El diario francés acusa a Barberá de «megalomanía e insensibilidad»

«Le Figaro» pone el plan del Cabanyal de ejemplo de «vandalismo oficial»

2001-02-27Publicat per: Levante
El diario francés «Le Figaro» ha dedicado un reportaje al plan del Cabanyal aprobado por el Ayuntamiento de Valencia. El periódico considera el proyecto una agresión patrimonial y lo califica de «vandalismo oficial en España».
El diario francés Le Figaro ha proyectado en Europa una imagen muy negativa de Valencia a raíz del planeamiento del barrio del Cabanyal-Canyamelar que incluye la prolongación de la avenida de Blasco Ibáñez. El periódico galo dedicó, el pasado viernes 23 de febrero, toda la primera página de su sección de Cultura al proyecto, bajo el titular «Vandalismo oficial en España».
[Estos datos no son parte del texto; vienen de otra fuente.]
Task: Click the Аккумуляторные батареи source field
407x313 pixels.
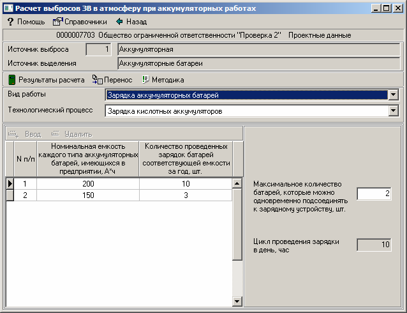Action: [258, 63]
Tras advertir que el Cabanyal está «amenazado de destrucción,?, el diario recuerda el antecedente en París de la prolongación del boulevard SaintMichel y asegura que el gobierno municipal «se obstina en contra de todos» en prolongar Blasco Ibáñez. Le Figaro desplazó hasta Valencia una redactora, que se entrevistó con los portavoces de la plataforma Salvem El Cabanyal, el vicerrector de arquitectura de la Politécnica y el delegado de Urbanismo del ayuntamiento, ya que la alcaldesa «está demasiado ocupada para recibir a la prensa», según se le reprocha.

El artículo se centra en describir la arquitectura de las viviendas del Cabanyal y la trama histórica del barrio, destacando edificios emblemáticos como la Casa deis Bous, que se protege. El reportaje se extiende en detalles de la arquitectura modernista del barrio, como los azulejos, a inspiración art déco y la alineación y alturas de los edificios, incluyendo comentarios del arquitecto y miembro de a plataforma Vicente Gallart. y comparando la zona con el aspecto de «un decorado de teatro”.
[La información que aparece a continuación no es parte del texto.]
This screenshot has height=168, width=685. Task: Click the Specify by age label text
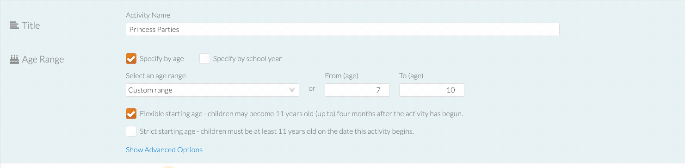pos(162,59)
Tras explicar la evolución del barrio, la redactora habla de casos humanos como el de Lola, 81 años de edad, y sus dos hermanas, todas viudas, y residentes en la casa familiar de tres plantas: “En otros tiempos, dice ella, el Cabanyal era un pueblo. Las casas estaban a todas horas abiertas.» Este recuerdo contrasta, sigue la información, con la situación actual en la que el abandono del 20% de viviendas «ha atraído a 105 traficantes de drogas». Y se cita como ejemplo de «osadía», la iniciativa de cuatro artistas de instalarse en un local del Cabanyal y rehabilitarlo «a pesar de la amenaza que pesa sobre él».

Tras reseñar los antecedentes históricos del proyecto de unir la ciudad con el mar, a los socialistas se les reprocha «doble lenguaje» al aprobar el PGOU «en lugar de enterrar el proyecto de avenida lo dejaron como planeamiento diferido» y en 1993 declarar bien de interés cultural el Cabanyal. Las justificaciones dadas por el delegado de urbanismo del Ayuntamiento de Valencia. Miquel Domínguez, no convencen a la redactora del diario francés, quien destaca que «uno se queda mudo» ante el argumento de que «para salvar lo protegido, es indispensable comenzar por destruirlo” y acusa al concejal de «insensibilidad con el patrimonio». El conseller de Cultura, Manuel Tarancón, rehusó hablar argumentando que es un tema local.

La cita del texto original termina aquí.